Selon Valérie Létard, ministre chargée du logement, « cet arrêté représente une avancée dans le soutien au logement locatif intermédiaire et donc de la production de logements abordables dont les ménages ont besoin ».
Il s’inscrit dans la même logique que les précédents, avec l’objectif de faire bénéficier 2,4 millions de français habitant dans ces communes. Ces habitants accèderont plus facilement au logement locatif intermédiaire et avec des barèmes plus avantageux pour certaines aides au logement. La requalification soutien ainsi la construction de logements sociaux grâce au rehaussement des plafonds de loyers des nouvelles opérations financées en prêt locatif social.
La requalification du zonage ABC, focus sur les zones A et A bis
Le zonage ABC divise les communes françaises en fonction de la tension sur le marché immobilier.
- La zone A concerne principalement les grandes villes, agglomérations touristiques et stations alpines où la demande de logement dépasse largement l’offre.

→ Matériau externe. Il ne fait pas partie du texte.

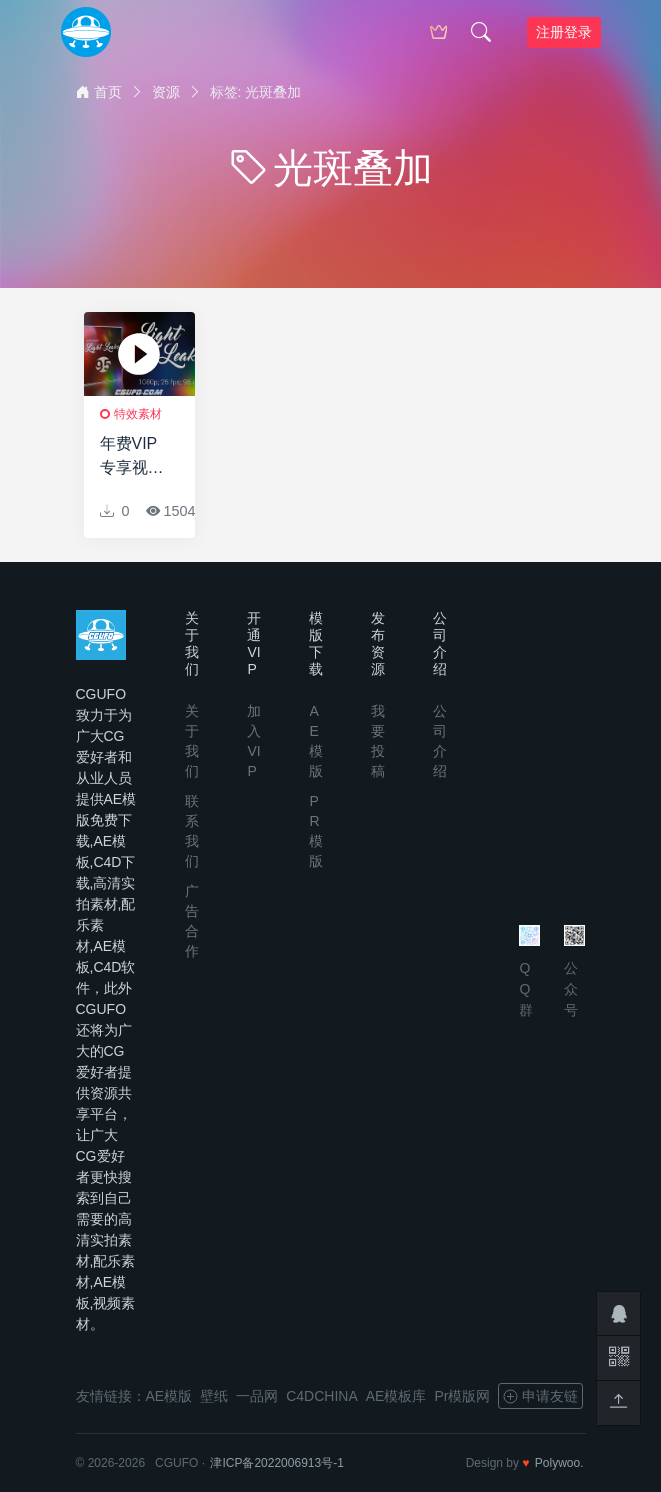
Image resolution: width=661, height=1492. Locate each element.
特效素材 (138, 414)
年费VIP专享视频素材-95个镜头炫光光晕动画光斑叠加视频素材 (135, 457)
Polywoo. (559, 1463)
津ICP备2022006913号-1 (276, 1463)
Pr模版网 (462, 1396)
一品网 (257, 1396)
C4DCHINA (322, 1396)
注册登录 (564, 32)
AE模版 (169, 1396)
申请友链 (540, 1396)
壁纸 (214, 1396)
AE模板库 (396, 1396)
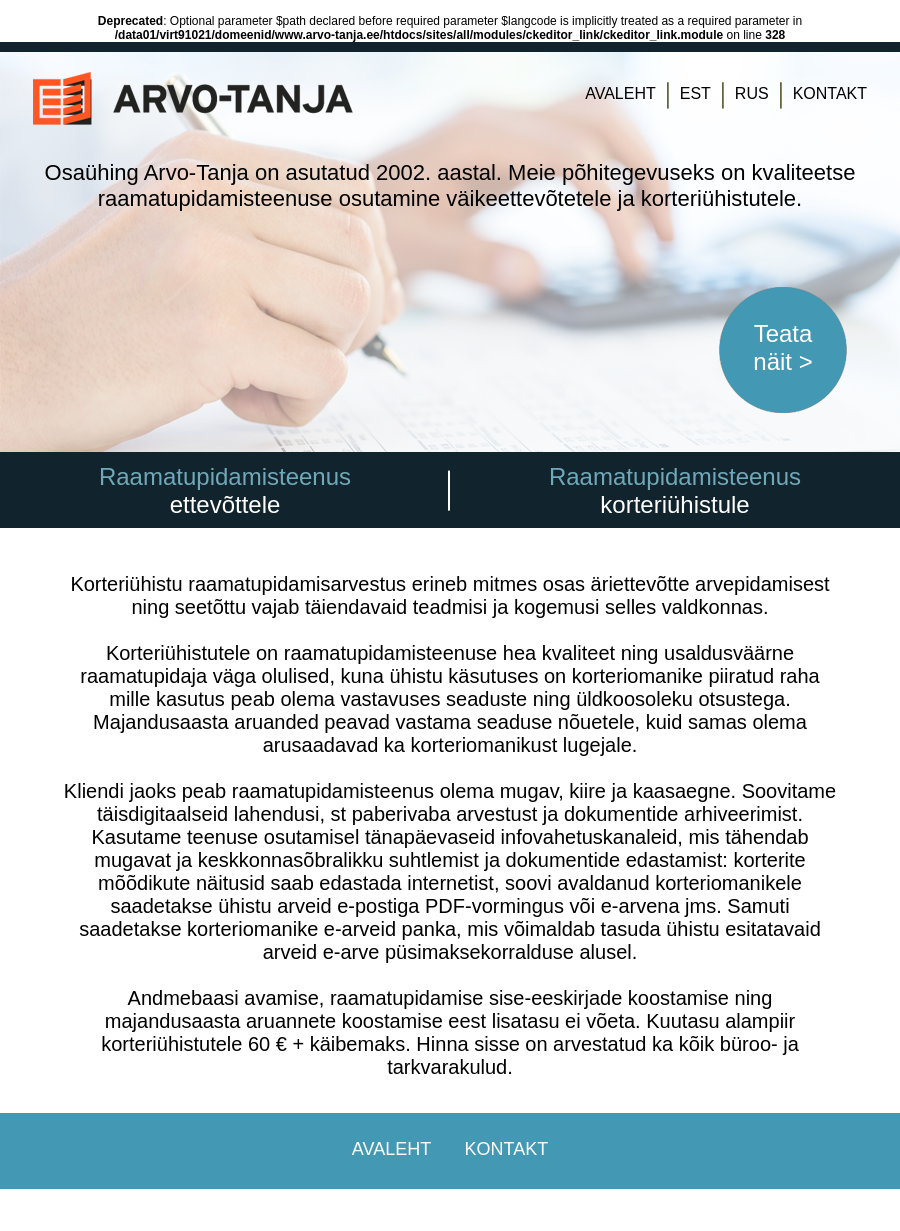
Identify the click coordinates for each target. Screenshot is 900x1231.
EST (695, 93)
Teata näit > (782, 347)
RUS (752, 93)
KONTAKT (830, 93)
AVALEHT (620, 93)
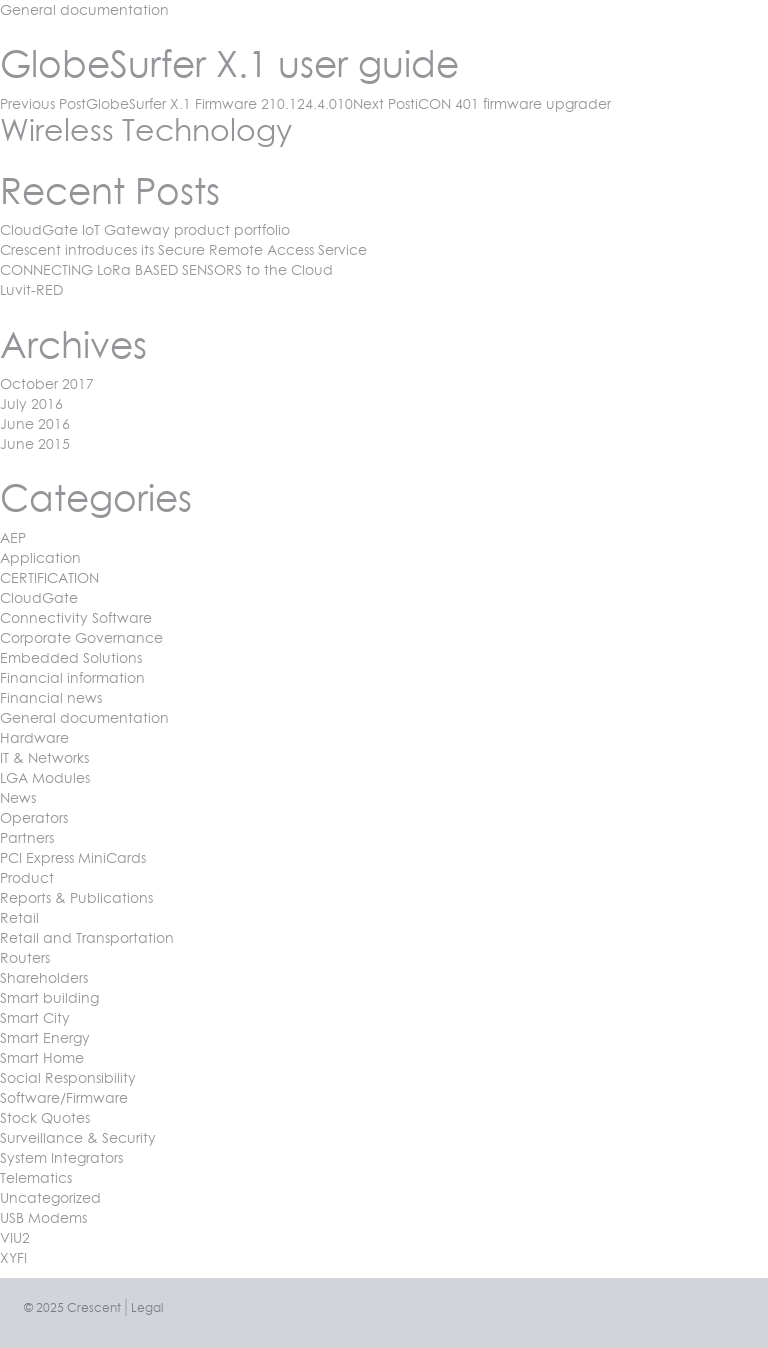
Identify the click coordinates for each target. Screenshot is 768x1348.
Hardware (34, 737)
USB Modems (43, 1217)
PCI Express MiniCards (73, 857)
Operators (34, 817)
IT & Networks (44, 757)
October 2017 (47, 383)
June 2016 (35, 423)
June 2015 (35, 443)
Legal (147, 1307)
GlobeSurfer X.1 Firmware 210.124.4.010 (176, 103)
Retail (19, 917)
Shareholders (44, 977)
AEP (13, 537)
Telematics (36, 1177)
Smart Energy (45, 1037)
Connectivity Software (76, 617)
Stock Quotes (45, 1117)
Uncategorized (50, 1197)
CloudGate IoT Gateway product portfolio (145, 229)
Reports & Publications (76, 897)
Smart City (35, 1017)
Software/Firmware (64, 1097)
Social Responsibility (68, 1077)
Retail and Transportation (87, 937)
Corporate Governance (81, 637)
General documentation (84, 9)
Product (27, 877)
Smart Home (42, 1057)
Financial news (51, 697)
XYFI (13, 1257)
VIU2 (15, 1237)
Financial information (72, 677)
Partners (27, 837)
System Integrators (61, 1157)
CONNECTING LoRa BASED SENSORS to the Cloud (166, 269)
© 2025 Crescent (72, 1307)
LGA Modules (45, 777)
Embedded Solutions (71, 657)
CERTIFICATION (49, 577)
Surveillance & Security (78, 1137)
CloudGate (39, 597)
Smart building (49, 997)
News (18, 797)
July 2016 (31, 403)
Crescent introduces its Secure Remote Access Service (183, 249)
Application (40, 557)
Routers (25, 957)
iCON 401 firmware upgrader (482, 103)
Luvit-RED (31, 289)
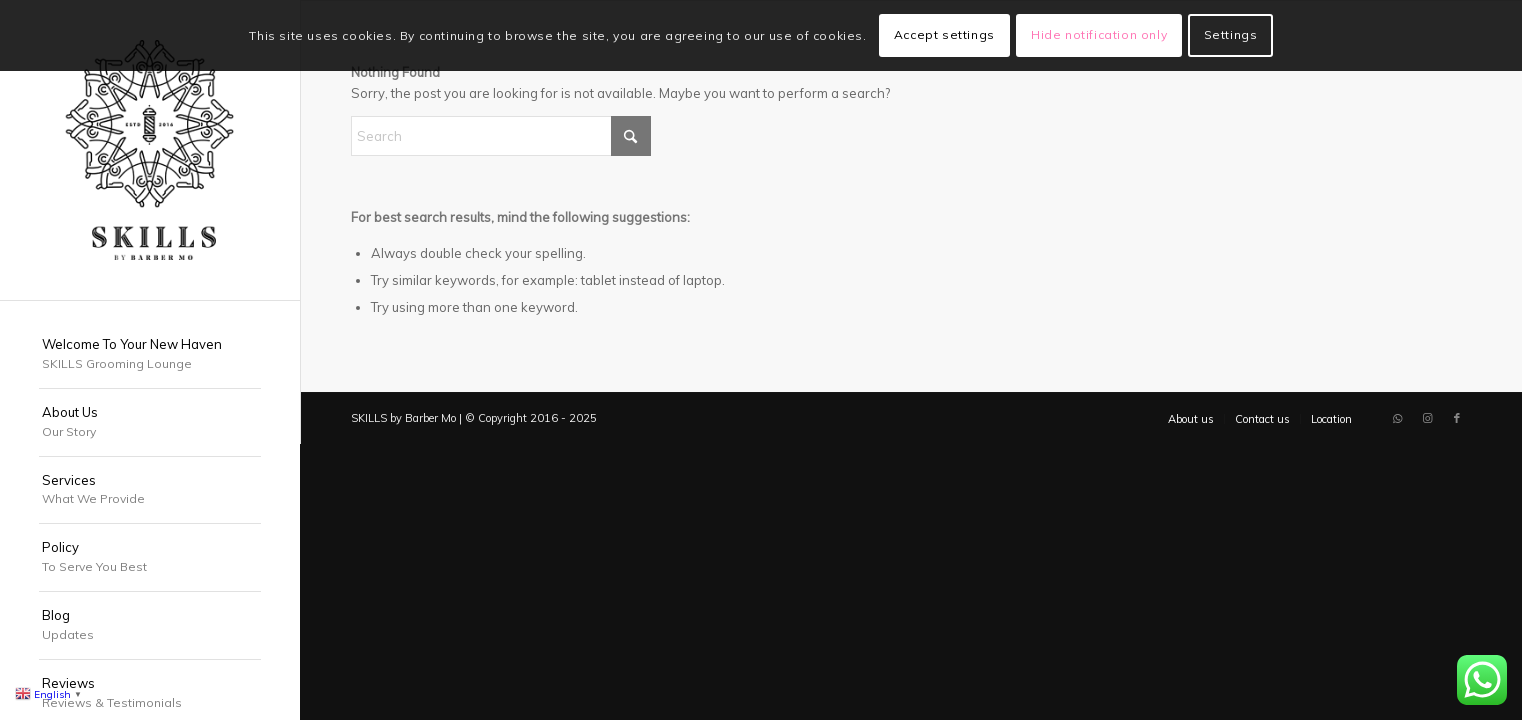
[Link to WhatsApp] (1397, 418)
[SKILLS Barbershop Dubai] (150, 150)
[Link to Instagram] (1427, 418)
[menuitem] (150, 355)
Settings (1231, 34)
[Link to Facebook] (1457, 418)
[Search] (501, 136)
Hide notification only (1099, 34)
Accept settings (944, 34)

Elle ouvre droit à des dispositifs incitatifs pour l’accession et la location, tels que le prêt à taux zéro, le bail réel solidaire et le logement locatif intermédiaire.
- La zone A bis, plus contraignante, inclut les communes où le marché immobilier est extrêmement tendu, souvent dans les centres-villes très attractifs ou stations internationales très fréquentées.
Les aides à l’accession et les plafonds de loyers y sont renforcés pour protéger le logement permanent et prioriser l’accès au logement des habitants permanents par rapport aux résidences secondaires ou touristiques. Cette distinction explique pourquoi certaines communes alpines, comme La Clusaz, Megève, Les Houches ou Demi-Quartier, ont été reclassées en zone A bis, tandis que d’autres restent en zone A.
Des communes concernées dans les Alpes
Voici l’ensemble des évolutions présent dans le nouveau décret :
- Dans les Hautes-Alpes, Briançon, Monêtier-les-Bains et Saint-Chaffrey sont passés de la zone B1 à A.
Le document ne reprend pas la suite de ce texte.